Video conferencing and telepresence; making the world a smaller place

Rustin Hood is aap3’s systems engineer working in San Jose. In this week’s blog he describes how video conferencing and telepresence is not only a valuable business tool, but is also helping to save lives.

Over the last three years I have installed video conferencing and telepresence systems in countless countries on multiple continents. When someone inquires as to what I do for a living, I jokingly reply, “I travel so you don’t have to.”

Video conferencing and telepresence is not just for business executives and global enterprises anymore. Over the years I have watched it evolve into what it is today. One industry that has benefited the most from this technology is healthcare. Telemedicine is now mainstream and allows patients in hospitals and clinics across the world access to specialists who would otherwise be unreachable due to geographical limitations.

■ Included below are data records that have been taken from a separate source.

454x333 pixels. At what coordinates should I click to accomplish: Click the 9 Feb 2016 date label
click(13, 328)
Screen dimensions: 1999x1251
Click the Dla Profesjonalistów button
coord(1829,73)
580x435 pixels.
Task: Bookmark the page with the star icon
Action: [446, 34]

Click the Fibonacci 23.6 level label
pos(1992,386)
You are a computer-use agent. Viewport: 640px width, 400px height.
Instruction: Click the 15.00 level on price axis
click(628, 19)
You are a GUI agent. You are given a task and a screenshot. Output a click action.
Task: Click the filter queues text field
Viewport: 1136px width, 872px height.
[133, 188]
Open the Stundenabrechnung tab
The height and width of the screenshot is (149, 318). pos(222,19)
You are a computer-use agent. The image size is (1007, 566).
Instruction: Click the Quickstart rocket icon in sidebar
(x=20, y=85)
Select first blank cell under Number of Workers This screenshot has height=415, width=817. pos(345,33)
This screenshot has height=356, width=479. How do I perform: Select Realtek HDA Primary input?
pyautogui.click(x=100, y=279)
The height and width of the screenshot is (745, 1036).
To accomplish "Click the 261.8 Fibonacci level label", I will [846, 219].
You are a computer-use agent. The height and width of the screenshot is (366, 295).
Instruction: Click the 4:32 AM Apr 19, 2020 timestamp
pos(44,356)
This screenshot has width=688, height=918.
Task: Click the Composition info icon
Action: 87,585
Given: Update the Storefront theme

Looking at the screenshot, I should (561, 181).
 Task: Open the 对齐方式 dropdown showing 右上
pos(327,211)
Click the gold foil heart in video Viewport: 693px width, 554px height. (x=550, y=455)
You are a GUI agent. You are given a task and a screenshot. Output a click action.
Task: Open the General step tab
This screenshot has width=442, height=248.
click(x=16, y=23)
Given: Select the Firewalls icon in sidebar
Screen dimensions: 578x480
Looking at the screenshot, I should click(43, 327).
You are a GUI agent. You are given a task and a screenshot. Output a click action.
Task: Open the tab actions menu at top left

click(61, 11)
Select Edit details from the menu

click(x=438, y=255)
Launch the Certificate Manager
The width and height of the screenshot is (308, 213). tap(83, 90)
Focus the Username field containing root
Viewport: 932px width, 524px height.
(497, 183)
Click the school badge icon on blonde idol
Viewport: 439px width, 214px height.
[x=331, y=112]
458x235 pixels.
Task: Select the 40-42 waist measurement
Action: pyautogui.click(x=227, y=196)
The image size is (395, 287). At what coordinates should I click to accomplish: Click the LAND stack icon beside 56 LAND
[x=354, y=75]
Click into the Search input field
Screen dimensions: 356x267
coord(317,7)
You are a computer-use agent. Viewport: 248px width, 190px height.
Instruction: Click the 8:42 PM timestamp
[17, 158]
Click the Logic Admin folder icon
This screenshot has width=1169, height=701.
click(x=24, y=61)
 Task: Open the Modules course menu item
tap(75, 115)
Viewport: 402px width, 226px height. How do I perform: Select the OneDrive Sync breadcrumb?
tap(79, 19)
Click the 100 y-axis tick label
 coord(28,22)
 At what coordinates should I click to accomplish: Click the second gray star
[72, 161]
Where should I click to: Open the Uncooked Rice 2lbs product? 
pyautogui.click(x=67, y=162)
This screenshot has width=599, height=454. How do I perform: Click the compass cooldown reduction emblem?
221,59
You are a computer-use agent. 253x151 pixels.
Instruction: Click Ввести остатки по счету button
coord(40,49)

I live in Idaho, which is a haven for outdoor activities. It is also a very rural state and many of the hospitals are small with limited resources. I’m also an avid skier, and in the last few years have taken up the sport of backcountry skiing. The backcountry conditions can be harsh and unforgiving and in the event of an emergency a large hospital is often hours away. Telemedicine allows for immediate collaboration between small hospitals and larger ones, saving precious time.

So whether it’s global collaboration with your colleagues in the Middle East or an emergency situation in a remote corner of Idaho, video conferencing and telepresence is truly making the world a smaller place.